I am still not a big fan of the UI, though it is certainly better in 3.0.
That said, it has a lot still going for it, especially for a novel, so I haven’t absolutely ruled it out.
Speaking of Scrivener, the Scrivener-like Atomic Scribbler seems out of the running as its cloud-saving is even more fragile, and the author of the software offers dire warnings to those who would trust an online service in conjunction with it.
I’m also actually considering Microsoft Word. Since novels don’t use a lot of formatting, it wouldn’t get too bogged down and unlike Scrivener, cloud saving is easy-peasy across devices.
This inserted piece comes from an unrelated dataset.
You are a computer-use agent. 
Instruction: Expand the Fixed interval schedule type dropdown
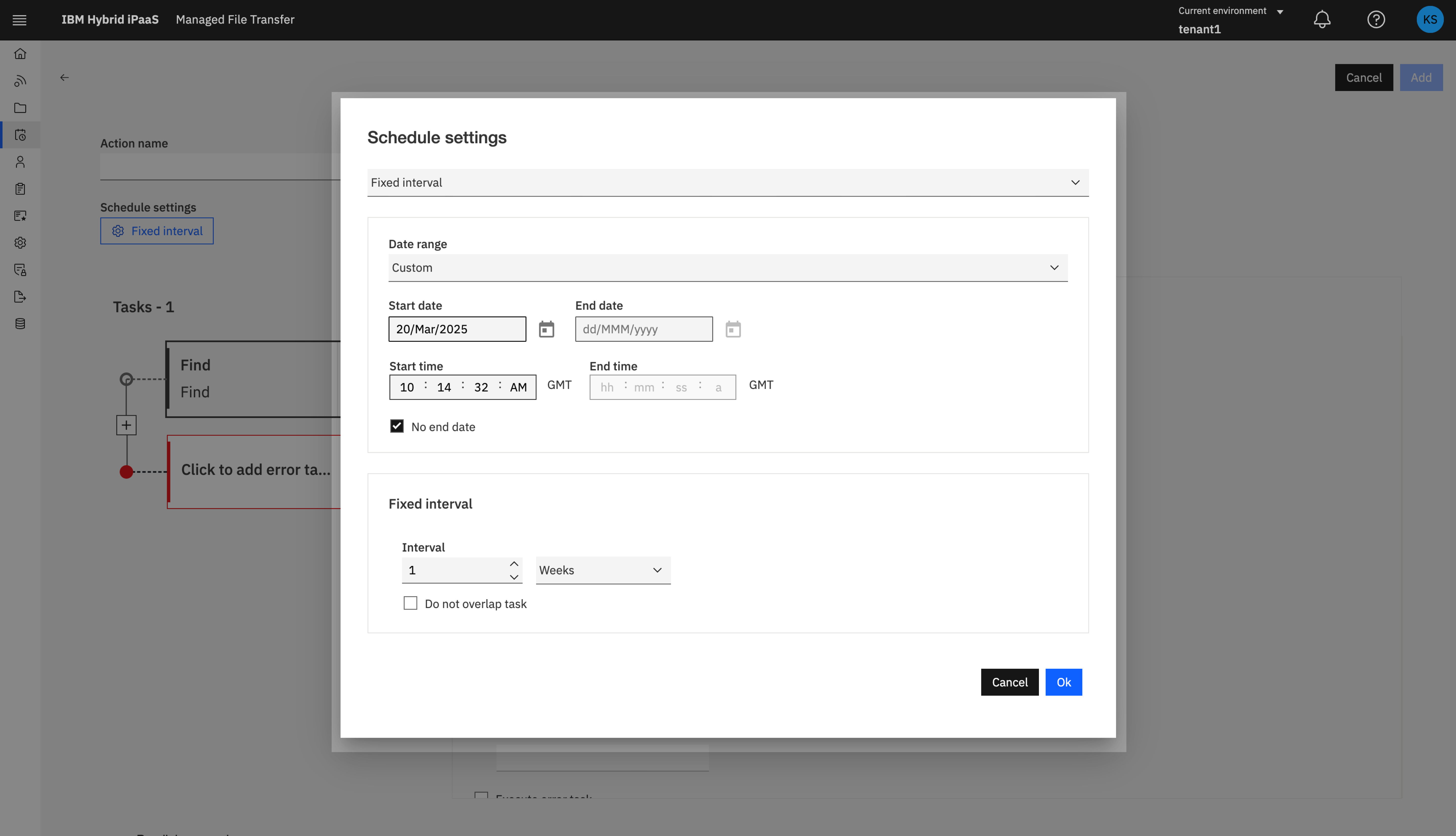[x=727, y=182]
But it’s still Word and despite having a billion features, it lacks a lot of things that are useful for novel-writing.
WriteMonkey 3.0 is still in beta, doesn’t (yet) support paragraph indents and is unlikely to even come out of beta this year, let alone before NaNoWriMo. Version 2.7 is still very capable and the text-only files it produces make cloud-saving simple and the files themselves very light and quick to load. This is probably still the leading candidate.
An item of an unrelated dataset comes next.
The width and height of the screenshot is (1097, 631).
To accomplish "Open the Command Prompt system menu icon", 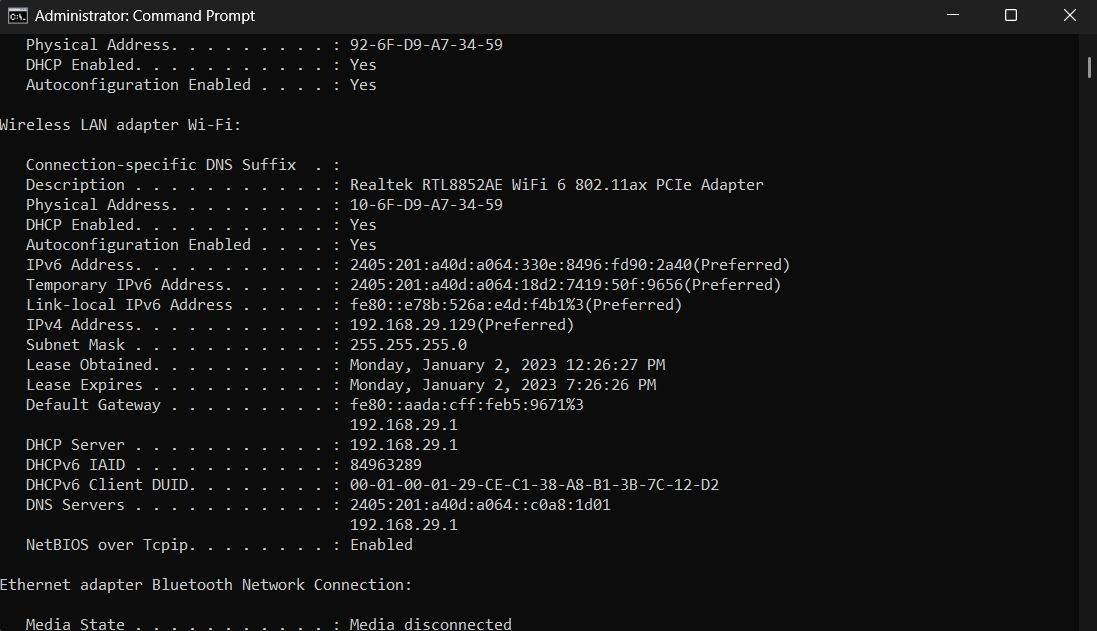I will click(17, 15).
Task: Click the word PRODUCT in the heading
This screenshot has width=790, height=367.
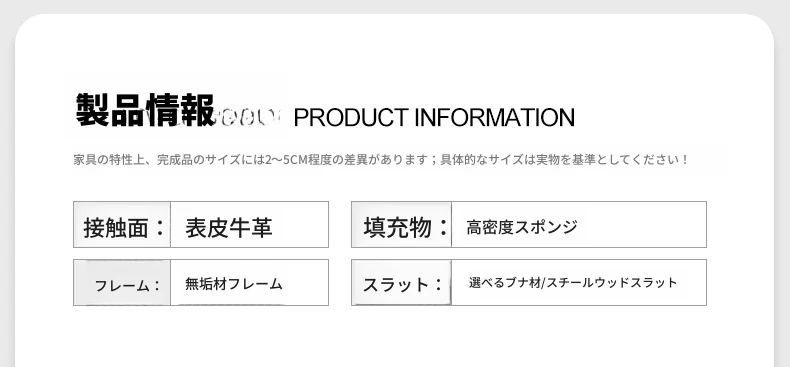Action: (351, 117)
FocusWriter is like a stripped-down version of WriteMonkey that supports a lot of its core features and offers an easy-to-use interface. Since it can save in text format, it’s easy to switch between it and other editors that use text files without anything mucking up. I’m not entirely sure why I don’t consider it a stronger contender. It’s almost as if it may lack some feature I need but I can’t think of what it might be.
There are a billion other editors out there, but as I’ve recounted before, most have one or more features (or lack of the same) that make them unsuitable.
The three contenders above are also among the few that support both Windows and macOS, though the latter is less important since I’ve gotten a ThinkPad and seldom use my MacBook Pro now (every time I do I still want to start a rant about the keyboard). Scrivener and Word do offer the bonus of iOS versions, too, though in theory any iOS text editor could work if I stick to using the text-only format–though paragraph indents would likely remain a problem.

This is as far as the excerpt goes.